Insight

OECD: tax and anti money laundering bodies need to step up joint working

Written by Mary Munford on Thursday October 29, 2015


Joined-up thinking is something it’s hard to argue against. But while it’s a great idea in theory, co-operation, communication and collaboration don’t always materialise on an in-house basis, let alone where different organisations are involved, even if they are pursuing similar aims. Now the Organisation for Economic Co-operation and Development (OECD) has taken another look at the issue from a financial crime perspective, with its new report on Improving Co-operation between Tax and Anti-Money Laundering Authorities.

Published as part of the 4th OECD Forum on Tax and Crime, held in Amsterdam from 16-17 September, the report adopts a ‘you know it makes sense’ approach.

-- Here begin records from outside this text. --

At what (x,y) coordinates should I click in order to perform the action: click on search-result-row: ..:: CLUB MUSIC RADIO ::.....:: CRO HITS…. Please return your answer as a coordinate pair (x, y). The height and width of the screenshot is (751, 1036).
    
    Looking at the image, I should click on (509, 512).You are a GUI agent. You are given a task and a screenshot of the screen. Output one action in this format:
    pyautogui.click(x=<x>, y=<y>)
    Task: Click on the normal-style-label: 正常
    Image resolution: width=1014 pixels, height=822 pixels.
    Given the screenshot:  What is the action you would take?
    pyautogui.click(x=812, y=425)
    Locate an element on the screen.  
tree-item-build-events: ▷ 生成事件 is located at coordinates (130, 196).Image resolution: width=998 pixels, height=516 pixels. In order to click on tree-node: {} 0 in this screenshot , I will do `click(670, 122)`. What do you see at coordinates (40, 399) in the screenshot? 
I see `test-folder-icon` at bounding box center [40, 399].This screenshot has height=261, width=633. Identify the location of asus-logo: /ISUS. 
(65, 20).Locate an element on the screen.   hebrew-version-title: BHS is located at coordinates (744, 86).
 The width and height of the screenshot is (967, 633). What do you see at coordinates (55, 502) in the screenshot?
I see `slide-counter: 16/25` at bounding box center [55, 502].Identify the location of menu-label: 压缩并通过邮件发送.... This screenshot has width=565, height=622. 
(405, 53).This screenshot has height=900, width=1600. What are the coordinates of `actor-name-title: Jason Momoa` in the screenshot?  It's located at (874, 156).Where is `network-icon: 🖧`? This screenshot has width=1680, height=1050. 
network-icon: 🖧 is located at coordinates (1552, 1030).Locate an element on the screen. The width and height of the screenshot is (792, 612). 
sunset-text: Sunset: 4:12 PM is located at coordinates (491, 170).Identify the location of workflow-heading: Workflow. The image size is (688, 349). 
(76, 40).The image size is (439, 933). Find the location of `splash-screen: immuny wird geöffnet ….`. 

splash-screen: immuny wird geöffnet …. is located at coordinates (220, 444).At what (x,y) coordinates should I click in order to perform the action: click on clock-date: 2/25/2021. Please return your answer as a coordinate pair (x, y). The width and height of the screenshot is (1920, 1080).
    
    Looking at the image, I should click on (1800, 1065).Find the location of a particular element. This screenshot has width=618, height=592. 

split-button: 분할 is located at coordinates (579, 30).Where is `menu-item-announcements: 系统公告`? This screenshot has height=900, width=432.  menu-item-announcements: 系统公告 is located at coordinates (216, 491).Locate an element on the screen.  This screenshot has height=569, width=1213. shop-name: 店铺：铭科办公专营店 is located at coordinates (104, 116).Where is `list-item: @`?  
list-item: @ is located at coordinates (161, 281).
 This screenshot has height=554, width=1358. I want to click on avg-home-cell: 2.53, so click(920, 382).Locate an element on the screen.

When it comes to authorities tackling issues including tax crime, bribery, corruption, money laundering and terrorist financing, it says: “In a world of limited resources and increasing complexity…Through each authority pooling their knowledge and skills, the fight against financial crimes will be more effective’.

The OECD drew on findings from a survey of 28 countries, including Australia, Chile, Malaysia, Slovenia, the UK and the US, examining their tax authorities’ access to suspicious transaction reports (STRs) and other types of unusual transaction reports and assessing the various models for sharing these. While tax bodies in around 80 per cent of respondent countries have some access to STRs in relation to tax crime – and just under 70 per cent for civil issues – the quality and scope of access varies widely: just 20 per cent or so have direct access to STRs.

Removing the barriers

The report says that while domestic legislation is the key barrier in countries where tax authorities cannot access STRs, it is the ‘conceptual and operational barriers’ that can be the hardest to break down.

And it proposes a key step towards removing those barriers – creating ‘clear communication channels’ between a tax authority and its corresponding financial intelligence unit (FIU). By improving communication, working reciprocally and adopting a joint approach to analysing and using STRs, the OECD says, both tax and anti money laundering authorities stand to make ‘potentially significant financial and efficiency gains’.

Following on from the OECD’s previous work around inter-agency co-operation in relation to tax and financial crime, the report recommends that, subject to appropriate safeguards, tax authorities have the fullest possible access to STRs received by their FIU. Jurisdictions are also urged to look at providing the legislative frameworks that make this possible and at ensuring their operational structures and procedures support the most effective use of STRs.

It’s not exactly revolutionary stuff, more a case of hammering home a common-sense message. Like joined-up thinking more generally, the OECD’s recommendations seem hard to argue against. Only time will tell if they have the desired effect.